Como estudante universitário em Coimbra, filia-se no Centro Académico da Democracia Cristã (CADC), do qual veio a ser vice-presidente, sendo também nomeado secretário da Redação da revista Estudos.
Revela conhecimentos bíblicos, teológicos e místicos. Funda a Liga Eucarística para estudantes universitários, da qual foi presidente.
Inscreve-se na Conferência Vicentina, em Coimbra, da qual também acaba por ser responsável por algum tempo, participa como maqueiro, numa peregrinação nacional a Lourdes.

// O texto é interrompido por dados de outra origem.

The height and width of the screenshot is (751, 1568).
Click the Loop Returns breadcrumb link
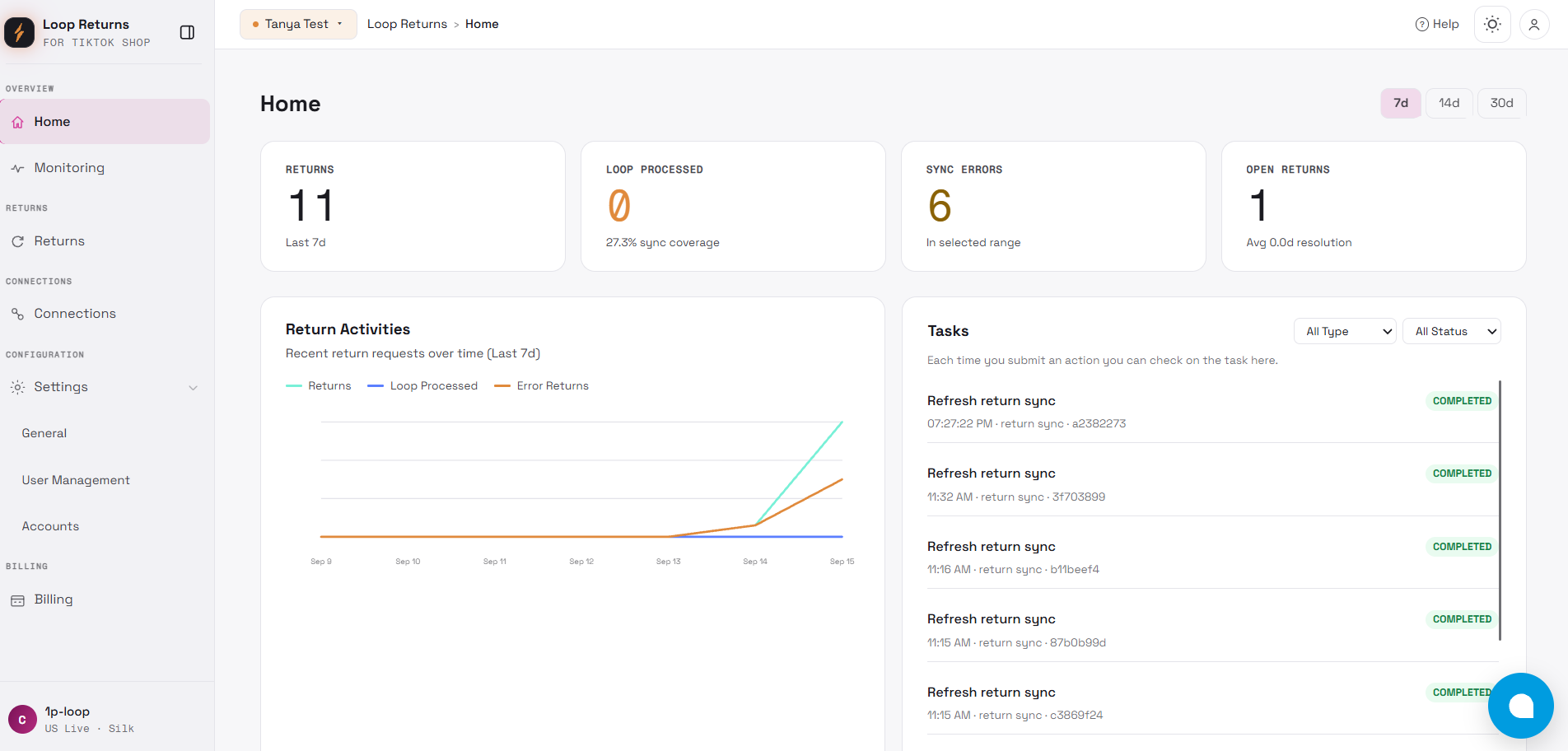(x=407, y=24)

Entre os retiros que fez, o do Luso, orientado pelos jesuítas, foi para ele marcante. Em Coimbra, que tem mais encanto na hora da despedida, Bernardo, que alimentava a ideia do casamento e teve namorada, depois de uma longa caminhada de discernimento, com um ombrinho de alguns ilustres cireneus, deixa-se surpreender por Deus e decide, com liberdade e entusiasmo, ser monge beneditino.
Entra no Mosteiro de Singeverga, inicia o postulantado, parte para a Abadia de Samos, Galiza, onde fez o noviciado e recebe o hábito beneditino, tomando o nome de Frei Bernardo da Anunciada.
Em 1926 sai para a Bélgica, para estudar Teologia na abadia de Mont-César-Lovaina. Uma doença, o Mal de Pott, porém, fê-lo regressar ao Porto, obrigando-o a trepar o seu calvário durante seis anos, passando ainda pela comunidade da Falperra, em Braga, mas grande parte do tempo pelos hospitais e casas do Porto e Póvoa de Varzim.
Não dá mau tempo, dá testemunho da sua fé, uma fé bem provada pela doença. Escrevia com arte e beleza, foi poeta e monge, um místico, a quem se atribui oito livros, sendo um dos mais significativos o “Cântico de Amor”.
Como doente, participou numa peregrinação a Fátima e noutra ao Sameiro. Faleceu na madrugada de 4 de julho de 1932, na Rua de São Bartolomeu, n.º 29, na Foz do Douro.
Após as exéquias, foi provisoriamente sepultado ali, no cemitério local. Ainda nesse ano, foi trasladado para o cemitério de Molares, Celorico de Basto, para o jazigo duma família amiga.
Desde 4 de julho de 1933, jaz na capela de Nossa Senhora das Dores, na igreja de S. Romão do Corgo, aldeia onde nasceu, foi batizado e cresceu. Em sua memória, existe um busto no adro da igreja de S. Romão do Corgo.
Depois de ter decorrido o respetivo processo, o Papa Francisco, em 14 de junho de 2016, assinou o decreto que declara Frei Bernardo ‘Venerável’, o primeiro passo em ordem à canonização. Periodicamente, chega-nos o Boletim promotor da sua canonização, dando-nos notícias e apelando à oração e à adesão a esta causa.